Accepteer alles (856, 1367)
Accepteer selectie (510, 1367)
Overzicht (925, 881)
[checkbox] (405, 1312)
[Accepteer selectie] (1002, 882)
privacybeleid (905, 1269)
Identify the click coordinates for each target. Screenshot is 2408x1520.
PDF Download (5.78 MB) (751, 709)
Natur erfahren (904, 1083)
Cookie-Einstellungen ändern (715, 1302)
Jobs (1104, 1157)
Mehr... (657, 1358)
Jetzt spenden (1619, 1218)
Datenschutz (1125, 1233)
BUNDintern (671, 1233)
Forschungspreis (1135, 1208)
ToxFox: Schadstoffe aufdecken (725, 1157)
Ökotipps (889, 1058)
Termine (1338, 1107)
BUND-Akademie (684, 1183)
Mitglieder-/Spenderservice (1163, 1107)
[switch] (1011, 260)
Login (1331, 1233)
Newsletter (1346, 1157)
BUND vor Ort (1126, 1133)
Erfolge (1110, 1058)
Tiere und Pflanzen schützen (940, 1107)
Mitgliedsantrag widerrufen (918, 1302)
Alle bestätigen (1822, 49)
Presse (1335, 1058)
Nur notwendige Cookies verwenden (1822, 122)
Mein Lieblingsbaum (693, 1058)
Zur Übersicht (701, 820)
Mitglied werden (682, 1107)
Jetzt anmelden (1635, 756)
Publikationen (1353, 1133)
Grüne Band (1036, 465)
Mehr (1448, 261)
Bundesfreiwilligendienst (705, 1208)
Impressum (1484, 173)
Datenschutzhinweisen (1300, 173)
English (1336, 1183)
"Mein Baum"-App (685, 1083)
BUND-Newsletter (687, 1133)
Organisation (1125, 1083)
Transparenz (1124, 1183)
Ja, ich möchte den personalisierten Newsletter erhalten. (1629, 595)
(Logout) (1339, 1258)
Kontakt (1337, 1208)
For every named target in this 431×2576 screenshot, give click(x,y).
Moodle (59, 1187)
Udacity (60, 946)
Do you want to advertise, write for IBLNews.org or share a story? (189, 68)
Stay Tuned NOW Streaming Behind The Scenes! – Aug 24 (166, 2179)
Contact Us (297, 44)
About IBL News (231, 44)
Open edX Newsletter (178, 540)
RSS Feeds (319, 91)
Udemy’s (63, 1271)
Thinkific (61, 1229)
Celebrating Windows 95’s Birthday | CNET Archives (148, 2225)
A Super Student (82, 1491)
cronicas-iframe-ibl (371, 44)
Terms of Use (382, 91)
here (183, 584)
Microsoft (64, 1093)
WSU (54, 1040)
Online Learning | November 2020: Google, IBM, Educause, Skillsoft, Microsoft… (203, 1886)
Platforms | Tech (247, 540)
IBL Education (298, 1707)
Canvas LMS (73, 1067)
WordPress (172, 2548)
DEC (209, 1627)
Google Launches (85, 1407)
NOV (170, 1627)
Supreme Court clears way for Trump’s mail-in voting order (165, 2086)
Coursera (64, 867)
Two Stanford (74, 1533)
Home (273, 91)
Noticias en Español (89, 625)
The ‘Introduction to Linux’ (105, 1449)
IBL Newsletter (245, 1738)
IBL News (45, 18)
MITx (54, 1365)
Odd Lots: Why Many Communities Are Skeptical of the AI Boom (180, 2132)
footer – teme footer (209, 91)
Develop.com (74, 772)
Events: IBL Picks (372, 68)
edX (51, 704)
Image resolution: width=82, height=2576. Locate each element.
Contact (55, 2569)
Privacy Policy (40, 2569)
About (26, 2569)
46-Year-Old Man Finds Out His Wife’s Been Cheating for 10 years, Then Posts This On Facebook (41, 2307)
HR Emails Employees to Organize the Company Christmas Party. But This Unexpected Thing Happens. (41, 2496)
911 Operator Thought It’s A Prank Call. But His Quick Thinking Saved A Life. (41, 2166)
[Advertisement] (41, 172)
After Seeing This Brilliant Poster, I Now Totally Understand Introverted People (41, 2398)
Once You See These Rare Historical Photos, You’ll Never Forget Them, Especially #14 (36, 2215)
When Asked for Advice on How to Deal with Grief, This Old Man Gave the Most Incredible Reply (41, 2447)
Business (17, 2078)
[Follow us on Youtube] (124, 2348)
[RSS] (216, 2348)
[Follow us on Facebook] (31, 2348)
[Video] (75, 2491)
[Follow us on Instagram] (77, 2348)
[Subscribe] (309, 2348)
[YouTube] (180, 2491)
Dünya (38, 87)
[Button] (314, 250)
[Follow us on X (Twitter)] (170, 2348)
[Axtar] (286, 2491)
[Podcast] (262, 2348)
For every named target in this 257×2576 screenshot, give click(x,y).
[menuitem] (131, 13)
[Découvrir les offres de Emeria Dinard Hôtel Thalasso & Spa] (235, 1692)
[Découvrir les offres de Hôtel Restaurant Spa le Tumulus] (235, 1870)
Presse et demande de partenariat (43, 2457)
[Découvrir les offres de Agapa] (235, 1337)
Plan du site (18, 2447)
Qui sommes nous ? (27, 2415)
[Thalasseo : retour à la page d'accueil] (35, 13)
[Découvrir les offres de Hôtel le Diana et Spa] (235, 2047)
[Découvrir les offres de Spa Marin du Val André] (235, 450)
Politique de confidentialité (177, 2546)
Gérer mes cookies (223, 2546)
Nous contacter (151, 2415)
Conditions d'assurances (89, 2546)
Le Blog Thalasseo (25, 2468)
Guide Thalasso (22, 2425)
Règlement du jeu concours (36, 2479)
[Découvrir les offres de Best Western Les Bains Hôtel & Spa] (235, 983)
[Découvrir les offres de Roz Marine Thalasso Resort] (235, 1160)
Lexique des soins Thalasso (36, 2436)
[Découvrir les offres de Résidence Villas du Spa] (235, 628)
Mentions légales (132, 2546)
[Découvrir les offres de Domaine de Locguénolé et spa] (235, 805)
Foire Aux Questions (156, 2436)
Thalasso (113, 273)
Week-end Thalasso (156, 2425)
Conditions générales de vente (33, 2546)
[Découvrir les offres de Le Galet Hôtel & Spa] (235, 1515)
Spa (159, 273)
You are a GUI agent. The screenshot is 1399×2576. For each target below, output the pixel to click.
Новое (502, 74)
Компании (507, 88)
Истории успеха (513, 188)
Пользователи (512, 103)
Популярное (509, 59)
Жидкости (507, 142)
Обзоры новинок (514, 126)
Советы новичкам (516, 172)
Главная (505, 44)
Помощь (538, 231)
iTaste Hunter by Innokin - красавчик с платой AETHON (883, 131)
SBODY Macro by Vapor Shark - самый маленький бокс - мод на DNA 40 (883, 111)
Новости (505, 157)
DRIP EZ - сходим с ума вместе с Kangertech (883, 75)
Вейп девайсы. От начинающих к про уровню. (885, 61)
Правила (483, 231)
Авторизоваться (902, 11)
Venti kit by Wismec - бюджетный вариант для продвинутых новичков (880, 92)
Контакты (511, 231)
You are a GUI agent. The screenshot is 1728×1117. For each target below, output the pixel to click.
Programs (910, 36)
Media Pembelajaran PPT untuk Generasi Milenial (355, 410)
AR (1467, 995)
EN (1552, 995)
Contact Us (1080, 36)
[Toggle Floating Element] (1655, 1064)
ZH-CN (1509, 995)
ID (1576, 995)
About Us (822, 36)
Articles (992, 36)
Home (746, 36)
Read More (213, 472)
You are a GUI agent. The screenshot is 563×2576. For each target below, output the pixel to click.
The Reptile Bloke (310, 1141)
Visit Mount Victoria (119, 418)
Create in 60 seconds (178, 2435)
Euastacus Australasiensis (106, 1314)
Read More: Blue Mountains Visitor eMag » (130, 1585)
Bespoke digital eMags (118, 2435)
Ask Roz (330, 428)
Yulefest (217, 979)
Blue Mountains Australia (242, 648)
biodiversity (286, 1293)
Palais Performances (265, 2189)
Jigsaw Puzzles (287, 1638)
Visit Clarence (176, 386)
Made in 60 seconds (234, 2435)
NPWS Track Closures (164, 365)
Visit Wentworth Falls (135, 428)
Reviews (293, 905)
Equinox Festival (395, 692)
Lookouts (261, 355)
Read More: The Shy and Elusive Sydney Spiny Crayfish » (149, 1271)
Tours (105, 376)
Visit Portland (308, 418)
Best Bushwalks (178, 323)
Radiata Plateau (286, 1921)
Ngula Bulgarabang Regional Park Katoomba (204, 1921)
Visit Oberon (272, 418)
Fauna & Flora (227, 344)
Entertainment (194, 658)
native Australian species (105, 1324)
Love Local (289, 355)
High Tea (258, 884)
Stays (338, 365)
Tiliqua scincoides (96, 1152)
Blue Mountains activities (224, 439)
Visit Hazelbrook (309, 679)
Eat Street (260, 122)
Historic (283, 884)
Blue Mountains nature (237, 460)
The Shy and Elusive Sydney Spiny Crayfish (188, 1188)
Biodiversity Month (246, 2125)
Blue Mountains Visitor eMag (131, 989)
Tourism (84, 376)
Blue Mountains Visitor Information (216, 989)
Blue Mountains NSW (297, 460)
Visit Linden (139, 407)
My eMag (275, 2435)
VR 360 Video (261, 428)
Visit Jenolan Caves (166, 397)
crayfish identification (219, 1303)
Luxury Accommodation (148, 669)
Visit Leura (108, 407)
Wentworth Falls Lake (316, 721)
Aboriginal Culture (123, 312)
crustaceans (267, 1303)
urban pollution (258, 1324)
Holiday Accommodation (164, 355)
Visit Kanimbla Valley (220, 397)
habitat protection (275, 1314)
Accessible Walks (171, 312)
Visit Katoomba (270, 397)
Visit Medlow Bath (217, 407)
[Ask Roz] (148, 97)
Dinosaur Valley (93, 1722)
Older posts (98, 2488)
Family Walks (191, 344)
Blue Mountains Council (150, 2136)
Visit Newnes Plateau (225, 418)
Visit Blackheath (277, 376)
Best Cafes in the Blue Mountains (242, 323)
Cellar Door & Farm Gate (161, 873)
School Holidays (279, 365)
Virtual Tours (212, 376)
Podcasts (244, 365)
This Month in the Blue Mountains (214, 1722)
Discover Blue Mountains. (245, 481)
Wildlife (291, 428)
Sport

------------------------

> **Stated goal**:
Write out the records unchanged, starting with the line with "IBL Education (298, 1707)" and going on through the line with "Home (273, 91)".

> **Exercise output**:
IBL Education (298, 1707)
Canvas LMS (73, 1067)
WordPress (172, 2548)
DEC (209, 1627)
Google Launches (85, 1407)
NOV (170, 1627)
Supreme Court clears way for Trump’s mail-in voting order (165, 2086)
Coursera (64, 867)
Two Stanford (74, 1533)
Home (273, 91)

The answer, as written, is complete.